Member of the Uttar Pradesh Legislative Assembly
- Incumbent
- Assumed office 2022
- Preceded by: Rakesh Singh
- Constituency: Harchandpur

Personal details
- Born: 1997 (age 27–28) Harchandpur, Rae Bareli district, Uttar Pradesh
- Political party: Samajwadi Party
- Education: Graduation (Babu Jaishankar Gaya Prasad College, Unnao)

= Rahul Rajpoot =

Indian politician (born 1997)

Rahul Lodhi Rajpoot (born 1997) is an Indian politician from Uttar Pradesh. He is a member of the Uttar Pradesh Legislative Assembly from Harchandpur Assembly constituency in Rae Bareli district. He won the 2022 Uttar Pradesh Legislative Assembly election representing the Samajwadi Party. He is one of the youngest Member of the Legislative Assembly in Uttar Pradesh.
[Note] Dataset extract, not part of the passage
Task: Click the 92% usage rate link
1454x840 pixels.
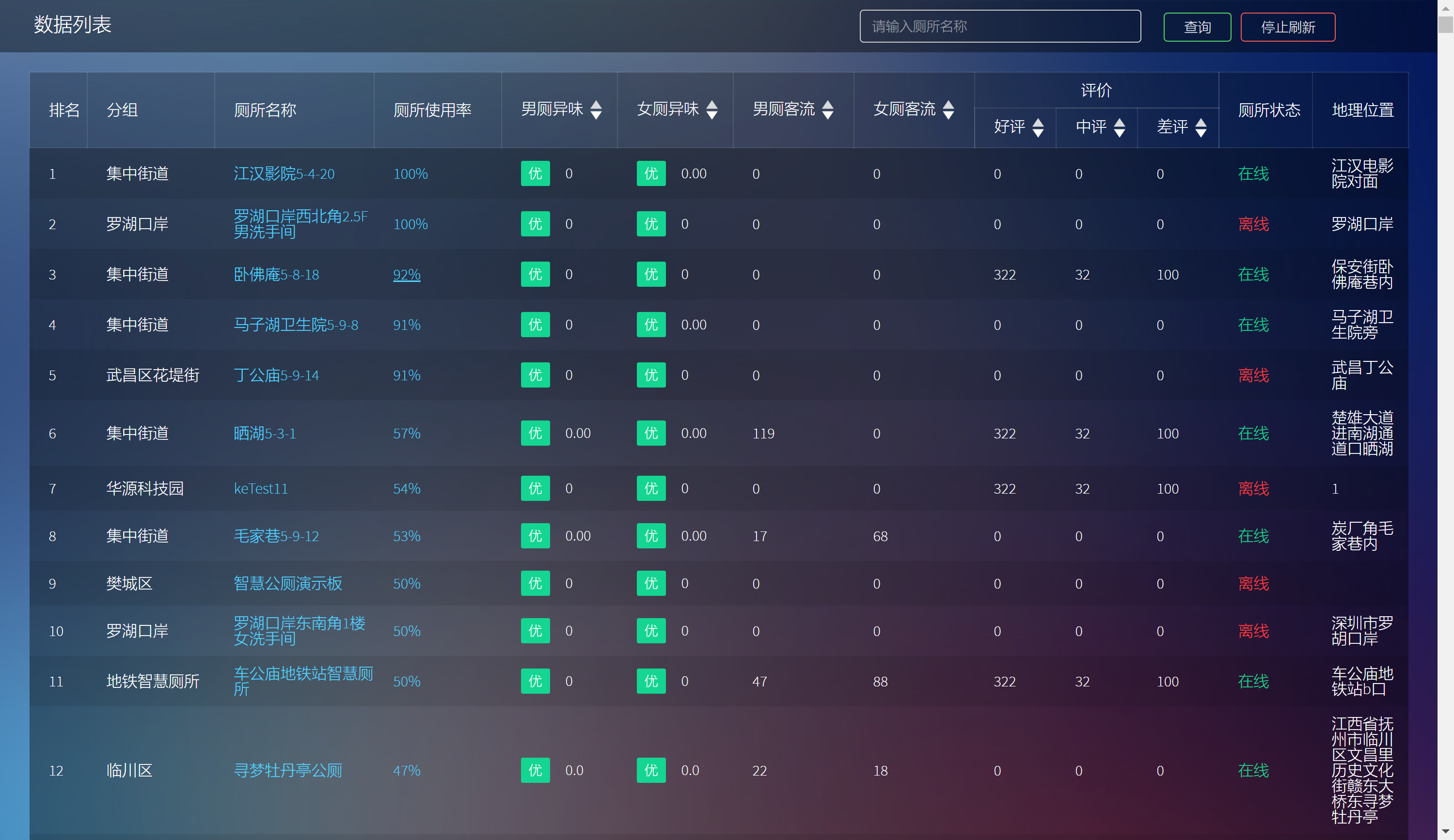Action: click(x=406, y=274)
== Early life and education ==
Rajpoot is from Harchandpur, Rae Bareli district, Uttar Pradesh. He is the son of Shiv Ganesh Lodhi. He completed his graduation in 2017 at Babu Jaishankar Gaya Prasad College, Unnao, which if affiliated with Chhatrapati Shahu Ji Maharaj University, Kanpur.

== Career ==
Rajpoot won from Harchandpur Assembly constituency representing Samajwadi Party in the 2022 Uttar Pradesh Legislative Assembly election. He polled 92,498 votes and defeated his nearest rival, Rakesh Singh of the Bharatiya Janata Party, by a margin of 14,489 votes.